The expected value is computed with the same formula as the code. Both agree on the same wrong answer.

def test_total():
    expected = price + price * tax_rate   # re-implements the SUT
    assert calculate_total(price, tax_rate) == expected
def test_total():
    assert calculate_total(100, 0.1) == 110.0   # from the spec

Case 15 - passes only if another test ran first

J6 · HIGH

The test reads shared mutable state a sibling set up. It passes in a specific order and fails when run alone.

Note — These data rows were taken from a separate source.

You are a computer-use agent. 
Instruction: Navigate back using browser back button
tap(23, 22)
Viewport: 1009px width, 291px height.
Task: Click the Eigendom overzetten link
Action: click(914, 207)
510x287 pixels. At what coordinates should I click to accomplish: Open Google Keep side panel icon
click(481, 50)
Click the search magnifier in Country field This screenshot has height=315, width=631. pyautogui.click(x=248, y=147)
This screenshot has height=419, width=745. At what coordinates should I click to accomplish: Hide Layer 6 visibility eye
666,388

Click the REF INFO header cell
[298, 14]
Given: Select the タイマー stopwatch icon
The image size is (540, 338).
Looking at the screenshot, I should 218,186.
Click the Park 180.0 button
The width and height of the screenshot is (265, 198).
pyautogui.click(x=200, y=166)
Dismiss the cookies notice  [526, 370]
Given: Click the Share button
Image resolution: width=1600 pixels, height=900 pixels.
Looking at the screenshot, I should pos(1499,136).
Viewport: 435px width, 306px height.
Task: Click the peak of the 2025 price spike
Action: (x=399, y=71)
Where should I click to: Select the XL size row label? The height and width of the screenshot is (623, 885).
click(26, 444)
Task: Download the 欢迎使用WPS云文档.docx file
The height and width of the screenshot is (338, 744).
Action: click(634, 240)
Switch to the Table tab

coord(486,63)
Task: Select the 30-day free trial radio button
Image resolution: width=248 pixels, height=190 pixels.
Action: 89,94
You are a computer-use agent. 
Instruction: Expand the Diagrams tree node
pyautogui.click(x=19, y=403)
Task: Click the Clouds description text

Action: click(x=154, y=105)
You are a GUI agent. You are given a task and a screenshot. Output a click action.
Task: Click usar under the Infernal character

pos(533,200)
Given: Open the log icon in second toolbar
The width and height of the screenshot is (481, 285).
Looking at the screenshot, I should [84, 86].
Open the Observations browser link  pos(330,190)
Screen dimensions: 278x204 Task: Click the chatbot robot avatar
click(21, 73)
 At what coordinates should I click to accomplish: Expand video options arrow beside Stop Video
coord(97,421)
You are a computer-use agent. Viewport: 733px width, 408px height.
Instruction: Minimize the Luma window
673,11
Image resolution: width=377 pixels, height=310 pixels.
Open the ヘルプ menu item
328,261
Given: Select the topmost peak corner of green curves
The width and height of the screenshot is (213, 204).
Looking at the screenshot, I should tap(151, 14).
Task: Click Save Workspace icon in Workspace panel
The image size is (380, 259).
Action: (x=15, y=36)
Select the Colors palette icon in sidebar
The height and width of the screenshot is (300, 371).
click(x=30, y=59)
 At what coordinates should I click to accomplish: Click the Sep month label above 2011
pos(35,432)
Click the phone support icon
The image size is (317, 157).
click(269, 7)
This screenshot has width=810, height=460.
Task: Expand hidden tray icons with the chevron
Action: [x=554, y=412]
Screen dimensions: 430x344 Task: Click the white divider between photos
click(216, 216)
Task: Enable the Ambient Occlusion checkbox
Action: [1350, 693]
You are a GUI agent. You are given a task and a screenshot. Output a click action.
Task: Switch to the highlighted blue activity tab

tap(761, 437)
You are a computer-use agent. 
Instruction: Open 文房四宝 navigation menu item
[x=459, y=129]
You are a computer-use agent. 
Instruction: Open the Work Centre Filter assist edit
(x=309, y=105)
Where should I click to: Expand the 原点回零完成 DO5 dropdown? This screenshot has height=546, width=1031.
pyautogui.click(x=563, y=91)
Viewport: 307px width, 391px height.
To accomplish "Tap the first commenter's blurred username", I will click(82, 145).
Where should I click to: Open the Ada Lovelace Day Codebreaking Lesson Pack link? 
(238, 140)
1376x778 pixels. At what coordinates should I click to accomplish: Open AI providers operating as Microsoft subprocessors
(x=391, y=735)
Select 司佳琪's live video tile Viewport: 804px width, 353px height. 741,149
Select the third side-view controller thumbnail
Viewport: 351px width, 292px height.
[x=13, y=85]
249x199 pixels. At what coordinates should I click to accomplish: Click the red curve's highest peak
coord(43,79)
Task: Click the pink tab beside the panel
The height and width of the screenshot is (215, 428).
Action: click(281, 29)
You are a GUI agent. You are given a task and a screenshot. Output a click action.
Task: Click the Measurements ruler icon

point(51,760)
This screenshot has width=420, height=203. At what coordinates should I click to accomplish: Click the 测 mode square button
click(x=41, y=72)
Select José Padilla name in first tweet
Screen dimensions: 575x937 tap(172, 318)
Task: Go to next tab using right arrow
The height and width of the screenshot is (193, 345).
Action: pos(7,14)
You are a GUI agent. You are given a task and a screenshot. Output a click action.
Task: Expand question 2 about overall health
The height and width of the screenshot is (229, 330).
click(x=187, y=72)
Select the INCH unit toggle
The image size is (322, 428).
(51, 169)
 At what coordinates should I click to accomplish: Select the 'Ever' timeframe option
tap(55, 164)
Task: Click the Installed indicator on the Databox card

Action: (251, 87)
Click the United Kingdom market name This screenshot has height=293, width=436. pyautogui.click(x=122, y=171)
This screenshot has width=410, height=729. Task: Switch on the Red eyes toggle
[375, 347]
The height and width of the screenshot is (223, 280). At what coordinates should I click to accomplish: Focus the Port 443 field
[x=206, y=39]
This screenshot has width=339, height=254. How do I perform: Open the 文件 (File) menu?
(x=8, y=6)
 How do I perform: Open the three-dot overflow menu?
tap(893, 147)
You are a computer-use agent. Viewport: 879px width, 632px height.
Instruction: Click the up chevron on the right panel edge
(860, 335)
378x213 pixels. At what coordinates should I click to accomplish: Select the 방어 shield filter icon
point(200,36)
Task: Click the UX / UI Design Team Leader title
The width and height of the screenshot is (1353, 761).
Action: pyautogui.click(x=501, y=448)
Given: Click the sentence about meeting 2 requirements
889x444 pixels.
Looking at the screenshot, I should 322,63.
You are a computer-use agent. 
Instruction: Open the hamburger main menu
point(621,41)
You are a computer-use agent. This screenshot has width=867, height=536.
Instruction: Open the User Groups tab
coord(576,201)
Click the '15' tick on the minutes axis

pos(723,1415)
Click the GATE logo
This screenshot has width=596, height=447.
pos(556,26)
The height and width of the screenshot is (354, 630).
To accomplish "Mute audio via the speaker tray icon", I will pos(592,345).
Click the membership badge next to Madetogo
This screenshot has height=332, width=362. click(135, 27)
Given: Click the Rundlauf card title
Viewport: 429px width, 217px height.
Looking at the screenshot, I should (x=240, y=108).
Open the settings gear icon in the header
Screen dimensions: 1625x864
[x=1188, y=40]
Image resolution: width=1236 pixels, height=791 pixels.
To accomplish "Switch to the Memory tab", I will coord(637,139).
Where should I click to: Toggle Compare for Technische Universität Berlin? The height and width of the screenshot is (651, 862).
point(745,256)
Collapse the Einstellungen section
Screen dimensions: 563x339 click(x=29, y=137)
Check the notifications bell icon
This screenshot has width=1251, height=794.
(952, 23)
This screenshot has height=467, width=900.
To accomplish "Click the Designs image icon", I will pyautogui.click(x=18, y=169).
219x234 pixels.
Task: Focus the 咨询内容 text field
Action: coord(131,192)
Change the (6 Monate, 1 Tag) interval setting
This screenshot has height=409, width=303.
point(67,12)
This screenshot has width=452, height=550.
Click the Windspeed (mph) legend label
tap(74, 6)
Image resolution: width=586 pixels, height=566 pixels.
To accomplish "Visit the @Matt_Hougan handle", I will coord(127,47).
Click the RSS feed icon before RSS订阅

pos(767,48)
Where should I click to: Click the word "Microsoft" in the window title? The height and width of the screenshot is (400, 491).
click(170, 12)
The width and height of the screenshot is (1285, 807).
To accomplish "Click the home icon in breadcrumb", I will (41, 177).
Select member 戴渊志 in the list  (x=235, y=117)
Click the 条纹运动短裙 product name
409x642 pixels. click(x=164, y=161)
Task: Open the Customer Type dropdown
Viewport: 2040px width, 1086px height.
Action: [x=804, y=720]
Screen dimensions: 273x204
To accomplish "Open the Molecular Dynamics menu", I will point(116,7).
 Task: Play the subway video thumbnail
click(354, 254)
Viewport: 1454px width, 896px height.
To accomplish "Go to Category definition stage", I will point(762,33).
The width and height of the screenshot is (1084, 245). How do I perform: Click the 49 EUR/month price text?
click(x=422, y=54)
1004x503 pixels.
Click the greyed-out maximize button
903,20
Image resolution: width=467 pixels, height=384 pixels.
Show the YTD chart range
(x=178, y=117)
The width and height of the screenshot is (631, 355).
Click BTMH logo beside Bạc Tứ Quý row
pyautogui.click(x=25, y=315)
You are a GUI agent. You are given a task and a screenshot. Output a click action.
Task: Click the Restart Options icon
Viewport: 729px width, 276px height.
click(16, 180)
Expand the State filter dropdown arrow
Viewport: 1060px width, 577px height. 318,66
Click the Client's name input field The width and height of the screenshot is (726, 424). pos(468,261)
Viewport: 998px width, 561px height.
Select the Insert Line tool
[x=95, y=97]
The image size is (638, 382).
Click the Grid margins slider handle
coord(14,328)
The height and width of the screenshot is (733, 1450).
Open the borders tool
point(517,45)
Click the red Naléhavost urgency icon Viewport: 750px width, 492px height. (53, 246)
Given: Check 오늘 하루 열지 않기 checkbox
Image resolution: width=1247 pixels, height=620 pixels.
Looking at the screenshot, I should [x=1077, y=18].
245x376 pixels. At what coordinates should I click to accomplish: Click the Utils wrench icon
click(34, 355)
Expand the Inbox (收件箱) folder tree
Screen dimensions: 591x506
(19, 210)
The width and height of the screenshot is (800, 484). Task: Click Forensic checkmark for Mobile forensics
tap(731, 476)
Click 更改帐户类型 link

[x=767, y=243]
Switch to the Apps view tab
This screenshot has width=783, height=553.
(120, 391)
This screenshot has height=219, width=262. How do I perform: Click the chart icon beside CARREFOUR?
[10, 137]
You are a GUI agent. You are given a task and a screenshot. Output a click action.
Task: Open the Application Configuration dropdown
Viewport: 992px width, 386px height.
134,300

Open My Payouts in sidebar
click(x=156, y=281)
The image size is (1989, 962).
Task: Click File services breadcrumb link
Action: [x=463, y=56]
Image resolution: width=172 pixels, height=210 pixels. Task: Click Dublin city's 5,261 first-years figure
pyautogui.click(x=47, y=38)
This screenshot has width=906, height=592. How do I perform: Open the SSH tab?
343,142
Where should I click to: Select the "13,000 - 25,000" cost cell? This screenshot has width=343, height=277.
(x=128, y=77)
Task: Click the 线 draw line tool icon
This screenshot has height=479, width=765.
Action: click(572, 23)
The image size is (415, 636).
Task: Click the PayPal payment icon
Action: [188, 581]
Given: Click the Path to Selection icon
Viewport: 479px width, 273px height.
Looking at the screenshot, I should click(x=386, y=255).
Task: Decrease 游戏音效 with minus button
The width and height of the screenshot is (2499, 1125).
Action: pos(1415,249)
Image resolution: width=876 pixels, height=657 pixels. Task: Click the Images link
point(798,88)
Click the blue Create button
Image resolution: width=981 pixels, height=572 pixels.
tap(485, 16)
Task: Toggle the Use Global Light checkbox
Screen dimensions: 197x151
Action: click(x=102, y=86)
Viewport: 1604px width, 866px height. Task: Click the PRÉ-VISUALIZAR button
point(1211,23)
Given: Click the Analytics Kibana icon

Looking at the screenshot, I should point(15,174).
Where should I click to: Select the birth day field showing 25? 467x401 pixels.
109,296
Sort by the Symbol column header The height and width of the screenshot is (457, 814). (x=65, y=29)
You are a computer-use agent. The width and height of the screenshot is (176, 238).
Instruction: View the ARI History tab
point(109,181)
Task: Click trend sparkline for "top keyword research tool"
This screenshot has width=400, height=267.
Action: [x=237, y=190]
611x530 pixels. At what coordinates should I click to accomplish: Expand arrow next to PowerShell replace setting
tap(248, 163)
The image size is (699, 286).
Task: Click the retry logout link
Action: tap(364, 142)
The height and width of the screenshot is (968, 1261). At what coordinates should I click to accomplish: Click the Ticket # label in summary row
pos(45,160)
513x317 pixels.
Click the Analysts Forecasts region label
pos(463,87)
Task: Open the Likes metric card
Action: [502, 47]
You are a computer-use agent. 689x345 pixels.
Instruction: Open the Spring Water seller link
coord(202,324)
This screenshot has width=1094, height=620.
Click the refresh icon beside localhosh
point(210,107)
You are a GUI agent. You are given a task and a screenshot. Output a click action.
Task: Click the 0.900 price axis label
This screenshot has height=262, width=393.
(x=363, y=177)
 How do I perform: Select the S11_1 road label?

Case 18 - expected value contradicts what the code should do

J2 · HIGH

The test asserts a value that contradicts the spec, freezing a bug as correct. Requires an independent oracle cited before reporting.

The S-series (AI-only)

Patterns no AST or linter sees. Each maps to a judgment.

Code J What it detects
S1 J4 intent mismatch: the name claims to verify X, the assertion checks Y or a trivial property
S2 J4 irrelevant oracle: asserts a property unrelated to the behavior under test
S3 J2 plausible-but-wrong expected value (off-by-one, wrong rounding); deeper than case 18
S4 J4 the oracle cannot tell correct from a likely bug (len(result) == 3 when the bug also yields three)
S5 J3 tests the framework, not the code (a dict stores a key, the ORM returns what was saved)
S6 J4 happy-path only against a stated contract that promises error handling
S7 J2 expected value lifted from the output (a pasted dict, a captured response)
S8 J3 the mock's return reaches the assertion through an indirection
S9 J2 self-fulfilling arrangement: arranges the exact state it then asserts
S10 J4 asserts the log, not the effect the message describes
S11 J4 negative-only assertion on a security filter (secret not in output) with no paired positive
S12 J3 patches core logic instead of an external edge (deeper than case 10)
S13 J6 passes only via shared state a sibling set up, across files the AST cannot prove
S14 J2 recorded model output as the oracle: asserts == against a snapshotted LLM/model result, so green means the model still emits what it once emitted, not that it is correct
S15 J6 hand-rolled retry/poll loop masking flakiness: passes if any attempt succeeds (only the swallow-and-pass form; a retry that re-raises on exhaustion is a sanctioned settle, not flagged)
S16 J4 call-verification as the sole oracle: the only check is that a collaborator was called (assert_called_once/toHaveBeenCalled), with no assertion on the unit's return value or state
S17 J4 exception-path oracle blindness: a broad pytest.raises(Exception) / toThrow() claims the SUT's documented raise, but goes green when the error comes from a typo in arrange and the SUT line never runs (HIGH)
S18 J3 contract-impossible stub value: an edge collaborator is stubbed to return a value its real contract can never emit, so the green proves a branch unreachable in production while the real defect is untouched (LOW)
S21 J2 self-judging LLM/agent assertion: the oracle is a live model call (judge_llm, an embedding-similarity threshold, an agent grading its own transcript), circular and sharing the generator's blind spots (LOW)

Look-alikes: do NOT flag

  • A deliberately narrow unit test whose scope the spec confirms (S6 needs a stated broader contract).
  • A constant the spec genuinely endorses (not S3).
  • A sanitizer test that already pairs the negative check with a positive one (not S11).
  • A mock on a genuine external edge: DB, network, clock (not S12).
  • A test whose shared state is reset by an autouse / beforeEach teardown (not S13).
  • A pytest.raises(SpecificError, match=...) bound to the SUT line (not S17).
  • A stub fed a value the collaborator's contract can actually return (not S18).
  • A deterministic rubric, a structural validator, or a frozen human-labeled judge set instead of a live model verdict (not S21).